Look through the data below for the line with "Our company (556, 2302)" and the line with "[Menu] (633, 45)", then output those two and all lines in between, exactly as written.

--- The records ---

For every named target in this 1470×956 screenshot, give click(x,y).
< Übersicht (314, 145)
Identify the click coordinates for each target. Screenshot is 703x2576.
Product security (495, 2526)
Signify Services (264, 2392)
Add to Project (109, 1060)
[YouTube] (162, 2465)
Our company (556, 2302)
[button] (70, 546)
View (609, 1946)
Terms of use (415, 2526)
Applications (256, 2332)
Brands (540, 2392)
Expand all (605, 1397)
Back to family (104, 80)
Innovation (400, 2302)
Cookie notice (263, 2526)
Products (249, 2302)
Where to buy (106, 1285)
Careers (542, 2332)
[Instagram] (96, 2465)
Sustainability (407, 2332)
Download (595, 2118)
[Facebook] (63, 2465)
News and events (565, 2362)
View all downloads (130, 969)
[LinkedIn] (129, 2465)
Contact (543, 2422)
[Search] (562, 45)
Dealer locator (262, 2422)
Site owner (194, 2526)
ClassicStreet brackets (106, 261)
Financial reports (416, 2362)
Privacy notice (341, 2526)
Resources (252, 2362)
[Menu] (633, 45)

---
--- The records ---

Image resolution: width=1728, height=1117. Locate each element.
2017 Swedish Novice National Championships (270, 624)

---

| Written solution |
Our company (556, 2302)
[button] (70, 546)
View (609, 1946)
Terms of use (415, 2526)
Applications (256, 2332)
Brands (540, 2392)
Expand all (605, 1397)
Back to family (104, 80)
Innovation (400, 2302)
Cookie notice (263, 2526)
Products (249, 2302)
Where to buy (106, 1285)
Careers (542, 2332)
[Instagram] (96, 2465)
Sustainability (407, 2332)
Download (595, 2118)
[Facebook] (63, 2465)
News and events (565, 2362)
View all downloads (130, 969)
[LinkedIn] (129, 2465)
Contact (543, 2422)
[Search] (562, 45)
Dealer locator (262, 2422)
Site owner (194, 2526)
ClassicStreet brackets (106, 261)
Financial reports (416, 2362)
Privacy notice (341, 2526)
Resources (252, 2362)
[Menu] (633, 45)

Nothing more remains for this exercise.